A revered authority in the realm of cultural analysis, writer and historian Greil Marcus is renowned for his insights into the intersection of music, politics, and pop culture. Born in San Francisco in 1945, he attended Berkeley before embarking on a music journalism career in the late ’60s.

Over five decades in the industry, Marcus has delved into the nuances of American identity, myth, and rebellion as reflected in music, film, and literature. His seminal work, 1975’s Mystery Train: Images of America in Rock ‘n’ Roll Music, explores the complex interplay between rock, history, and society in the United States, while 1989’s Lipstick Traces unearths hidden connections between punk, Dadaism, and political rebellion. 1997’s The Old, Weird America examines Bob Dylan’s folk roots, and 2014’s The History of Rock ‘n’ Roll in Ten Songs offers a unique take on the genre’s evolution.

Sharing his all-time favorite rock’n’roll reads with Five Books, Marcus included Dylan’s inimitable autobiography alongside John Desnmore’s captivating account of his life in The Doors and a groupie’s gripping chronicle of ’70s fandom. Explore his recommendations below, and complement with the bookshelves of Bob Dylan, David Bowie, Jim Morrison, Lou Reed, Patti Smith and Tina Turner.

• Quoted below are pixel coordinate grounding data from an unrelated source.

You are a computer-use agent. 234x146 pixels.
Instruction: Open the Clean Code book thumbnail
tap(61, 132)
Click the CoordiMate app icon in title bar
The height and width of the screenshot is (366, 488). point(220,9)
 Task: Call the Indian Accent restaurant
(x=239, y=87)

Greil Marcus’ Reading List


Chronicles by Bob Dylan (also rec’d by Anya Taylor-JoyBruce SpringsteenJohn Cusack & Nile Rodgers)

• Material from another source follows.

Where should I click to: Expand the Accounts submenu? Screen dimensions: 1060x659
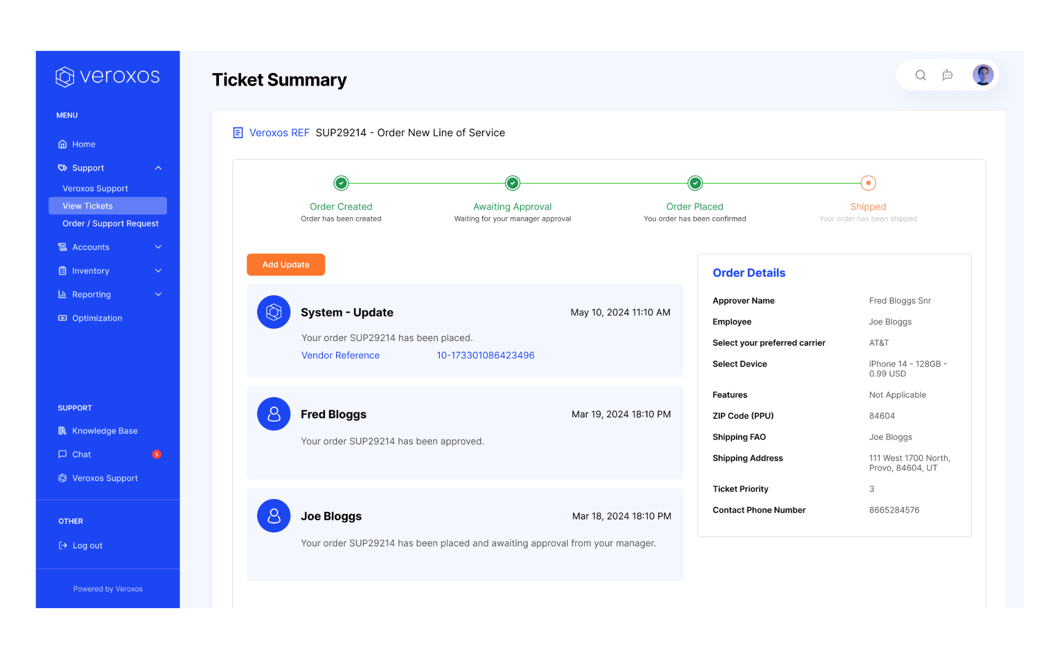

“Dylan has had a career of extraordinary richness and variety. Yet here he is writing a memoir that completely ignores everything which made him a world figure. It ignores all of his most famous songs, it ignores all the periods in which he was a great star. It’s all about times when he was trying to learn, when he was confused and lost but absolutely alive with the thrill of discovering new ideas, new singers, new information. It’s a marvellous, eyes-wide-open partial-autobiography. It’s also wonderfully written; the words are alive on the page. It clearly wasn’t co-written or talked into a tape recorder. It’s a great piece of writing.” -GM

Riders on the Storm by John Densmore

“John Densmore was writing about his few years in the band from ’65 until ’71 when Jim Morrison died. What I love about this book is that it’s so confused. It is somebody struggling to make sense of what he was doing, of what was going on around him, of the people he was working with. It’s that sense of struggle that I find captivating.” -GM

Bye Bye Baby by Caroline Sullivan

“Caroline Sullivan is an American woman who became a completely obsessive fan of the Bay City Rollers, a Scottish group that dressed in all tartan costumes in the early to mid-seventies and were momentarily huge. Like a lot of teenage girls, Caroline Sullivan fell in love with them, but unlike most of their fans she proceeded to devote her life to them. She ended up moving to the UK to follow them around, to become part of their world. Bye Bye Baby, which was the title of one of their songs, is a hilarious and entertaining book about crazy fandom. It’s completely gripping and what it comes down to is: Will she ever sleep with one of them? And the answer is left ambiguous.” -GM

You Don’t Love Me Yet by Jonathan Lethem

“I’ve never read anything, whether it was fiction or nonfiction, that so completely captured the way people come together to create a piece of music that transcends anyone’s ambitions, and what each of them brought to that piece of music in terms of talent or creativity. It captures how people working together can create something that stands apart from them, and takes on its own existence and its own reason for being. What they create is alive – in a way even more than they are. It’s the Frankenstein theory of art.” -GM

Pulphead by John Jeremiah Sullivan

“A lot of it is about the South, some of it is autobiographical, there is a long and quite wonderful piece about going to a Christian music camp. But what I love most about this book is an essay about old country blues, and about the way in which music made by people in the twenties and thirties – African Americans from Mississippi or other parts of the South – can create an aura of enigma. You desperately want to find out how these magical sounds were created, and what kind of lives lay behind them. So often this kind of knowledge is absolutely inaccessible – you’ll never find the answers to these questions but the questions never go away. Nobody has dramatised that as well as he has in this book, so I’m really recommending it for one marvellous essay about old country blues.” -GM

(via Five Books)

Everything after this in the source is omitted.